Dann kommt die Pandemie
Die Covid-19-Krise brachte die Pläne des jungen Unternehmens durcheinander. «Wir erhielten sofort Anfragen aus der ganzen Welt, sogar von Taubstummenverbänden, die in herkömmlichen Masken ein unüberwindliches Hindernis für die Kommunikation sehen», erklärt der Virologe. Ursprünglich war geplant, das neue Produkt in China herzustellen, aber die Coronavirus-Krise schloss die Grenzen vieler Länder und führte zu einer Debatte über die Autonomie der einzelnen Länder beim Zugang zu medizinischem Material.
In den ersten Monaten des Jahres gab es in vielen Ländern keine Masken. «Wir haben deshalb beschlossen, die HelloMask für den Schweizer Markt in der Schweiz selbst zu produzieren. Und aus Kostengründen sollte die Produktion für den Weltmarkt vor allem in Europa erfolgen, aber wir sind noch in Verhandlungen mit möglichen Partnern», fügt Thierry Pelet hinzu. Es wird erwartet, dass die transparente Maske etwa 20% mehr kostet als die klassische Maske.
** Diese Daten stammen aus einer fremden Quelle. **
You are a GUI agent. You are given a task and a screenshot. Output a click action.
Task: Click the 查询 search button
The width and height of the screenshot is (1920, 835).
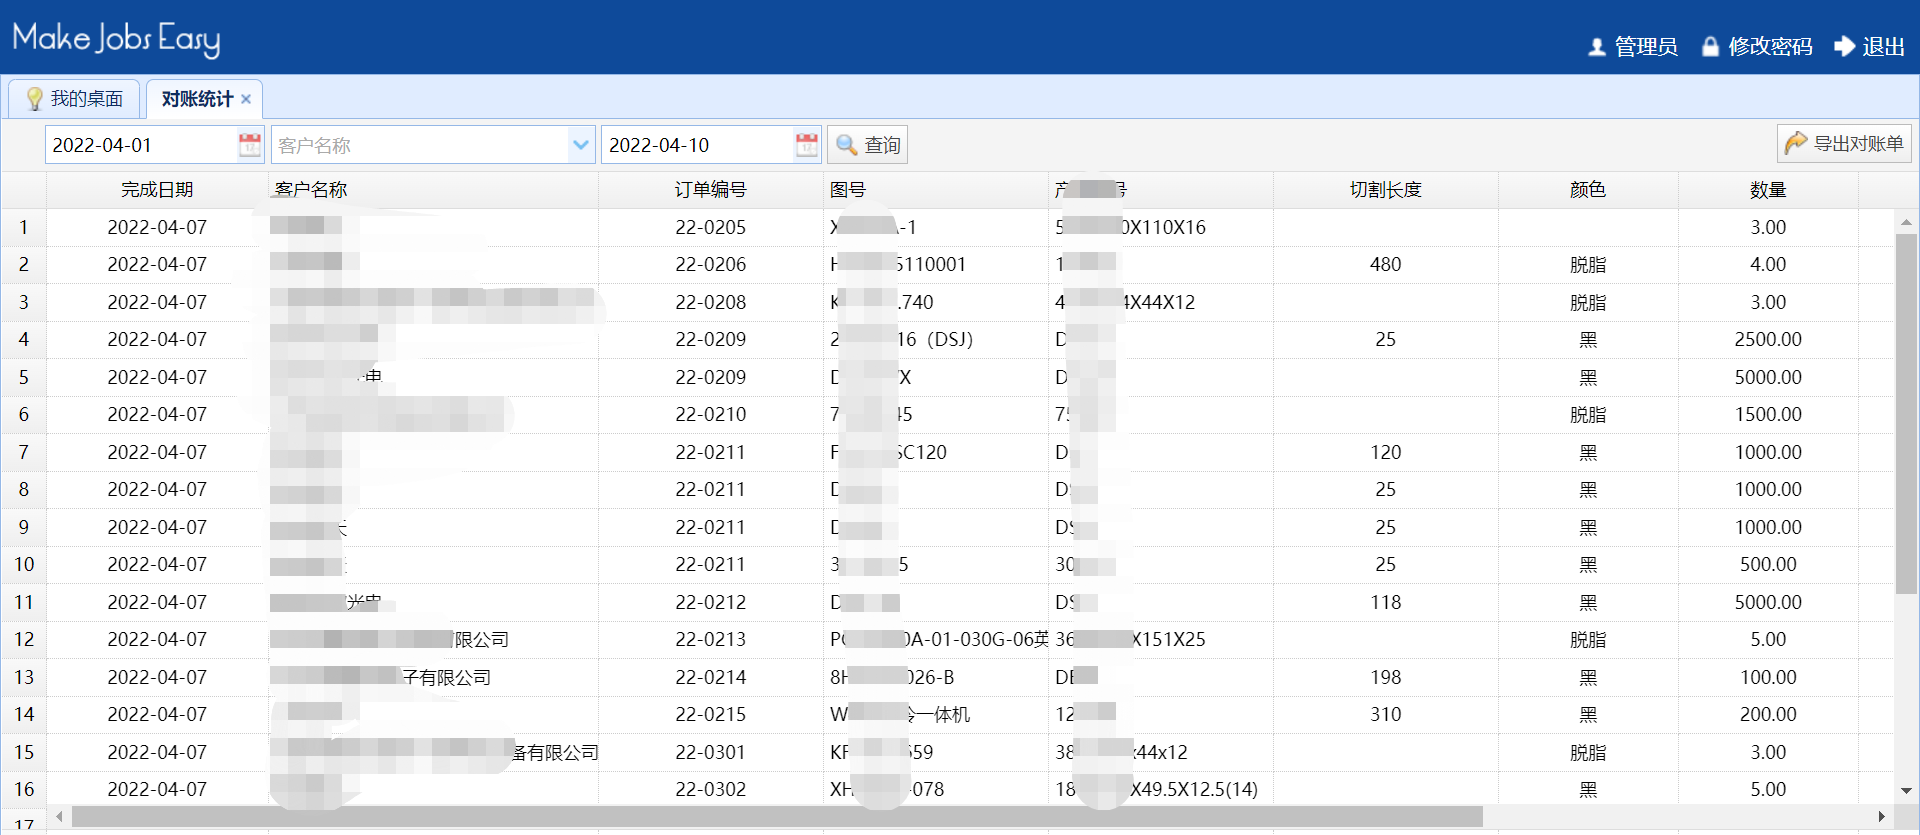point(868,145)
Aber die Produktion hat noch nicht begonnen. Die neuen Masken werden voraussichtlich nicht vor 2021 auf den Markt kommen. Bis dahin wird sich HMCARE den traditionellen Herausforderungen eines Start-ups stellen müssen. «Wir haben jetzt die industrielle Phase begonnen. Wir stehen unter grossem Druck», sagt Pelet und erinnert daran, dass dies für ihn der Beginn eines neuen Lebens ist: Er wird vom Virologen und Forscher zum Unternehmer.